» **Exercise description**
Print back every record below, exactly as it stands.

Collected data entries
-*-*-

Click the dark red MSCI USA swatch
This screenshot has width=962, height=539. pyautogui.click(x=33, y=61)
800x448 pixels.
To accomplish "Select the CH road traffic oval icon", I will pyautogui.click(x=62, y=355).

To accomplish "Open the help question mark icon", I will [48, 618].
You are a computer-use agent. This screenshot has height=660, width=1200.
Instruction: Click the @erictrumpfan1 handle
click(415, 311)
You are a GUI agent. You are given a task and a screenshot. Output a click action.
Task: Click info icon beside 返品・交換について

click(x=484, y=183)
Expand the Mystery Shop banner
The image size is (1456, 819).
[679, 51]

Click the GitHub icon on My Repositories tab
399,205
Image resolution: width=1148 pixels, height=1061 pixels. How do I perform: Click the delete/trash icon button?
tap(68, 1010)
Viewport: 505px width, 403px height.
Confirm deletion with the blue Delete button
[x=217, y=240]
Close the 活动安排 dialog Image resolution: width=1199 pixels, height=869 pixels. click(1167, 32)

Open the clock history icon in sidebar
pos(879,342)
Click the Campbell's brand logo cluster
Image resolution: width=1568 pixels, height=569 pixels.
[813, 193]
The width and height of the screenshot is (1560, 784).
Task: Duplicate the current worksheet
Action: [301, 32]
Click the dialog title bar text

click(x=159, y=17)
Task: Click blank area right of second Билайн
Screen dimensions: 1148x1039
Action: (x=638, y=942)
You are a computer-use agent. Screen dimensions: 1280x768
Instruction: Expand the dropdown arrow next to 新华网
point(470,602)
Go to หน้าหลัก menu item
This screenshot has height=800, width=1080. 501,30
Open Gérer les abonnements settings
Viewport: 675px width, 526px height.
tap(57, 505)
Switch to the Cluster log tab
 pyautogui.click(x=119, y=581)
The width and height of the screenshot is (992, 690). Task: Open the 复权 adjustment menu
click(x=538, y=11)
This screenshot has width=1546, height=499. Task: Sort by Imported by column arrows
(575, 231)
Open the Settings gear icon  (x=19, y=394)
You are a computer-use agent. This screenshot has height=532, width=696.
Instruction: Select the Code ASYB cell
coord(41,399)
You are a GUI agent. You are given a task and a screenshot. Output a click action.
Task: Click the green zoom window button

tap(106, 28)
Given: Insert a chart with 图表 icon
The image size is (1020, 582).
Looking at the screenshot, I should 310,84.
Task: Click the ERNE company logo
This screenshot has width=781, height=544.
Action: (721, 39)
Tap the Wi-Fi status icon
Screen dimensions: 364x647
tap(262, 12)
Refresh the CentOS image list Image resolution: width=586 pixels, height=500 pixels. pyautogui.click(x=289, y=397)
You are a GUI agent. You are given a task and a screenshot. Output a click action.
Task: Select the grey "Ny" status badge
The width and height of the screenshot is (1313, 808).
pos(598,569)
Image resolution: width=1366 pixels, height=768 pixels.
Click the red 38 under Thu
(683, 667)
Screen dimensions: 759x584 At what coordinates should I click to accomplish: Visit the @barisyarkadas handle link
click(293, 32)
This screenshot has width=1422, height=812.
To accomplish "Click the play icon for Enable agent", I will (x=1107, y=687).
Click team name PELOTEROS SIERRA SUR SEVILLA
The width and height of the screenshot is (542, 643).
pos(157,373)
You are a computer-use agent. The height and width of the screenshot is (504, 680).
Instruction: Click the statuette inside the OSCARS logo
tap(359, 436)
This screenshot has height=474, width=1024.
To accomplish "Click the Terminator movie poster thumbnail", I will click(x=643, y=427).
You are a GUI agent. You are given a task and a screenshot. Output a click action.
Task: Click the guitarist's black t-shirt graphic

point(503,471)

-*-*-

» **Solution to this task**
Click the dark red MSCI USA swatch
This screenshot has width=962, height=539. pyautogui.click(x=33, y=61)
800x448 pixels.
To accomplish "Select the CH road traffic oval icon", I will pyautogui.click(x=62, y=355).

To accomplish "Open the help question mark icon", I will [48, 618].
You are a computer-use agent. This screenshot has height=660, width=1200.
Instruction: Click the @erictrumpfan1 handle
click(415, 311)
You are a GUI agent. You are given a task and a screenshot. Output a click action.
Task: Click info icon beside 返品・交換について

click(x=484, y=183)
Expand the Mystery Shop banner
The image size is (1456, 819).
[679, 51]

Click the GitHub icon on My Repositories tab
399,205
Image resolution: width=1148 pixels, height=1061 pixels. How do I perform: Click the delete/trash icon button?
tap(68, 1010)
Viewport: 505px width, 403px height.
Confirm deletion with the blue Delete button
[x=217, y=240]
Close the 活动安排 dialog Image resolution: width=1199 pixels, height=869 pixels. click(1167, 32)

Open the clock history icon in sidebar
pos(879,342)
Click the Campbell's brand logo cluster
Image resolution: width=1568 pixels, height=569 pixels.
[813, 193]
The width and height of the screenshot is (1560, 784).
Task: Duplicate the current worksheet
Action: [301, 32]
Click the dialog title bar text

click(x=159, y=17)
Task: Click blank area right of second Билайн
Screen dimensions: 1148x1039
Action: (x=638, y=942)
You are a computer-use agent. Screen dimensions: 1280x768
Instruction: Expand the dropdown arrow next to 新华网
point(470,602)
Go to หน้าหลัก menu item
This screenshot has height=800, width=1080. 501,30
Open Gérer les abonnements settings
Viewport: 675px width, 526px height.
tap(57, 505)
Switch to the Cluster log tab
 pyautogui.click(x=119, y=581)
The width and height of the screenshot is (992, 690). Task: Open the 复权 adjustment menu
click(x=538, y=11)
This screenshot has width=1546, height=499. Task: Sort by Imported by column arrows
(575, 231)
Open the Settings gear icon  (x=19, y=394)
You are a computer-use agent. This screenshot has height=532, width=696.
Instruction: Select the Code ASYB cell
coord(41,399)
You are a GUI agent. You are given a task and a screenshot. Output a click action.
Task: Click the green zoom window button

tap(106, 28)
Given: Insert a chart with 图表 icon
The image size is (1020, 582).
Looking at the screenshot, I should 310,84.
Task: Click the ERNE company logo
This screenshot has width=781, height=544.
Action: (721, 39)
Tap the Wi-Fi status icon
Screen dimensions: 364x647
tap(262, 12)
Refresh the CentOS image list Image resolution: width=586 pixels, height=500 pixels. pyautogui.click(x=289, y=397)
You are a GUI agent. You are given a task and a screenshot. Output a click action.
Task: Select the grey "Ny" status badge
The width and height of the screenshot is (1313, 808).
pos(598,569)
Image resolution: width=1366 pixels, height=768 pixels.
Click the red 38 under Thu
(683, 667)
Screen dimensions: 759x584 At what coordinates should I click to accomplish: Visit the @barisyarkadas handle link
click(293, 32)
This screenshot has width=1422, height=812.
To accomplish "Click the play icon for Enable agent", I will (x=1107, y=687).
Click team name PELOTEROS SIERRA SUR SEVILLA
The width and height of the screenshot is (542, 643).
pos(157,373)
You are a computer-use agent. The height and width of the screenshot is (504, 680).
Instruction: Click the statuette inside the OSCARS logo
tap(359, 436)
This screenshot has height=474, width=1024.
To accomplish "Click the Terminator movie poster thumbnail", I will click(x=643, y=427).
You are a GUI agent. You are given a task and a screenshot. Output a click action.
Task: Click the guitarist's black t-shirt graphic

point(503,471)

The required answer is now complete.